What the exercise asks> Please copy each line from the entries that contains the string "computer".
- - - -
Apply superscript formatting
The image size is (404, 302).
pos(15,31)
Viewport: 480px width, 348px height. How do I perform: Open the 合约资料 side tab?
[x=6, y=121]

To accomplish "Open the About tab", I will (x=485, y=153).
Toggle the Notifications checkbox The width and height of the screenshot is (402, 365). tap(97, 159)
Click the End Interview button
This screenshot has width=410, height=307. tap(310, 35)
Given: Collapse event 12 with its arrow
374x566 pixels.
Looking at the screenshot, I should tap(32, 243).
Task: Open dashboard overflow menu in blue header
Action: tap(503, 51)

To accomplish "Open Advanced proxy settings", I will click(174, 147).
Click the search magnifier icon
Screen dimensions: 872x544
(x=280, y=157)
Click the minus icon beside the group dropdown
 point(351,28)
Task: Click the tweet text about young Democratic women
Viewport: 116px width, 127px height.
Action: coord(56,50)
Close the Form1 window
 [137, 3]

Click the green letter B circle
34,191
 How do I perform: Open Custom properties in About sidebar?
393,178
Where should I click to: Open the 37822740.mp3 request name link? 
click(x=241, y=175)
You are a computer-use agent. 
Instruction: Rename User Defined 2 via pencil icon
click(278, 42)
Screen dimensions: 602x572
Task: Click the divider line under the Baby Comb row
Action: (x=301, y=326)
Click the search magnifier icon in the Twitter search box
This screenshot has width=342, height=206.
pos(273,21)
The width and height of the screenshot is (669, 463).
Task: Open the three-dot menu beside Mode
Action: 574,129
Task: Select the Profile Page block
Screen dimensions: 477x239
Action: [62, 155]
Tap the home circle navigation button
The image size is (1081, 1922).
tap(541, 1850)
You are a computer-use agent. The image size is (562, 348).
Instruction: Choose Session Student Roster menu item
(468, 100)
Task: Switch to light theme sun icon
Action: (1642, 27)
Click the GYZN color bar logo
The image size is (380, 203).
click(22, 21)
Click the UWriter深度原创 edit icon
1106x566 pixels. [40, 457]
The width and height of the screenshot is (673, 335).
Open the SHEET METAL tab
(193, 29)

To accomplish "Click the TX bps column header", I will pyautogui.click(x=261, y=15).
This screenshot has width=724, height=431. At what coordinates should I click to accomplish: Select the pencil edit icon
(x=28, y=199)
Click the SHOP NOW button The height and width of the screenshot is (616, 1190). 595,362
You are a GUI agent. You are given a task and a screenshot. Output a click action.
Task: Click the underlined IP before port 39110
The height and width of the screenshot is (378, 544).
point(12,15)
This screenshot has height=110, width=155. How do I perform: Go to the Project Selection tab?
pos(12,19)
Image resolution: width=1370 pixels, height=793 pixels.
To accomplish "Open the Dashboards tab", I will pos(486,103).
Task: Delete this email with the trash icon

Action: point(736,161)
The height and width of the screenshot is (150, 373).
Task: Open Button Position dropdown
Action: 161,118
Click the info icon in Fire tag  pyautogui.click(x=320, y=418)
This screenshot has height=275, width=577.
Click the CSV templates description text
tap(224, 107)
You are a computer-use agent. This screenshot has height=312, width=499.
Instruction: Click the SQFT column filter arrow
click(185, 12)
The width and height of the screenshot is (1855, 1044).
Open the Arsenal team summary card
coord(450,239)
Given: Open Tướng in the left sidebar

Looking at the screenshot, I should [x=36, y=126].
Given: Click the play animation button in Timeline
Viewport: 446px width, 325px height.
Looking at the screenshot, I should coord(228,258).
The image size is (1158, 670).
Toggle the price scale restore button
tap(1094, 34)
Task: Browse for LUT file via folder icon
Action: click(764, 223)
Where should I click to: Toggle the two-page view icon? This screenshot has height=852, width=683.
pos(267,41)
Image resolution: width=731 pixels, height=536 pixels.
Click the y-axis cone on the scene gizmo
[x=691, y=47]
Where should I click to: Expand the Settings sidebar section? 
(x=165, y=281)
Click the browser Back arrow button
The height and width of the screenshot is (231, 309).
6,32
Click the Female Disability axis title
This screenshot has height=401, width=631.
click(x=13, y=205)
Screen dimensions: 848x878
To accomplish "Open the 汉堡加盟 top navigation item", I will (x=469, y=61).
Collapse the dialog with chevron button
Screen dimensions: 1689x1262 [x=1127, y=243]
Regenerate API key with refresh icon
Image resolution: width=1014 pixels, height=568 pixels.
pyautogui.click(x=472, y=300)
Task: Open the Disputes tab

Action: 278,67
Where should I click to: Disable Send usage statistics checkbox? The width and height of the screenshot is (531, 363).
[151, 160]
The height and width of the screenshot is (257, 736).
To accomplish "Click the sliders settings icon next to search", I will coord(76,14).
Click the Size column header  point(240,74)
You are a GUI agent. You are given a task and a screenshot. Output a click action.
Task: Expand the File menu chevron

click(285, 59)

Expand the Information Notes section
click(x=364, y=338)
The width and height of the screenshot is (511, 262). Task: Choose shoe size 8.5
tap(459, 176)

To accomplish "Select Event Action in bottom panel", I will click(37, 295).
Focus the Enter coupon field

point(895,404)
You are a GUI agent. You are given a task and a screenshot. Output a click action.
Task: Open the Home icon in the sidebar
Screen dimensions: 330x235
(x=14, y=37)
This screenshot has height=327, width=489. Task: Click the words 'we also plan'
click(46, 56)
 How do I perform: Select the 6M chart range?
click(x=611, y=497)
- - - -
The answer>
You are a computer-use agent. 
You are a computer-use agent. The image size is (562, 348).
You are a computer-use agent. This screenshot has height=312, width=499.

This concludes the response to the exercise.